Because Israel is located on the land bridge between Europe, Asia and Africa and extends from the Mediterranean Sea to the Jordan River in the Great African Rift Valley and from the Red Sea to mountains in the north it has a diversity of climates and habitats. These unique conditions are the main cause for the rich diversity of Israeli flora, more than 2500 species (compared to 1500 in the British Isles for example which is 10 times the size). This incredible diversity leads to many different hiking experiences.
Jerusalem is a great base for day hikes because of its location in the hills and on the edge of the Judean desert and only a half hour drive to the northern edge of the Dead Sea.
For starters I’d recommend hiking Nahal Og, with its rugged desert landscape. You hike in a narrow canyon and climb on rung ladders that have been hammered into the rock cliff – a classic Israeli hike. Nearby is Wadi Qelt another desert hike that takes you to a monastery hanging on the cliff, with its chapel and gardens, that was first built in the 6th century.
Although you are in the desert there are two places with natural springs, Ein Gedi and Ein Feshka. Ein Gedi is a kibbutz (collective agricultural settlement) named after a Jewish settlement from 2000 years ago. Besides the excavations of the town with a synagogue there are ruins of a much earlier Chalcolithic temple. The surrounding area, a nature reserve, is a great area to hike and you can choose various trails, from 20 minute family hikes to challenging 4-6 hour hikes, that will take you to pools and waterfalls in the middle of the desert.

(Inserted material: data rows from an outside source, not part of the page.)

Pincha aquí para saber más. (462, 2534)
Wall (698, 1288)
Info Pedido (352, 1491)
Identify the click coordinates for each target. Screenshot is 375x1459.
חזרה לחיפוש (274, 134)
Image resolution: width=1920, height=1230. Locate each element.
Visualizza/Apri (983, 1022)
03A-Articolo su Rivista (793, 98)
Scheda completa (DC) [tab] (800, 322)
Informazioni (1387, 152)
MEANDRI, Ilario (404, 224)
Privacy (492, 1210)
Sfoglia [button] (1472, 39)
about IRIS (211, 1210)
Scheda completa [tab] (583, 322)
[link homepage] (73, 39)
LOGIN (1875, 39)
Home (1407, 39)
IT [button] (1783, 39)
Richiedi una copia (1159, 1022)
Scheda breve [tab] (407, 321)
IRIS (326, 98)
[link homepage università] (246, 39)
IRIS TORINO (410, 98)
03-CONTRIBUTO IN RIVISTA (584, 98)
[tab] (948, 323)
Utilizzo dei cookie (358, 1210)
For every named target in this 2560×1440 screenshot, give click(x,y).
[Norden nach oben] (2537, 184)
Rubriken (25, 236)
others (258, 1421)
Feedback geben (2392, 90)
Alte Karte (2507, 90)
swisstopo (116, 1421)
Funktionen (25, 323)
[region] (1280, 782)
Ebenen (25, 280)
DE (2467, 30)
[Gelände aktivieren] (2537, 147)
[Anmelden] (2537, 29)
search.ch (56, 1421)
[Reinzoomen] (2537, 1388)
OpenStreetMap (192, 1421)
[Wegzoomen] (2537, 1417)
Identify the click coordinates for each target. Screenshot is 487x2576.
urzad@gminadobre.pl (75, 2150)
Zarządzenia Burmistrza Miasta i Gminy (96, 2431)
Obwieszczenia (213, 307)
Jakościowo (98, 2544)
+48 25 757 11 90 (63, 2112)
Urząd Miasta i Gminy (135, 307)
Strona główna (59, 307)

A little farther south there is hiking at Mount Sodom, a salt mountain that is connected to the Biblical story of Lot’s wife who looked back while fleeing Sodom and turned into a pillar of salt (a guide can show the pillar of salt standing to this day). If you still have energy at the end of the day try, a night hike by the light of the full moon in Nahal Peratzim, a canyon of white chalk cliffs in the Amiad plain.
Make your own itinerary from these choices and still be able to be back in Jerusalem in time for dinner and drinks in the evening.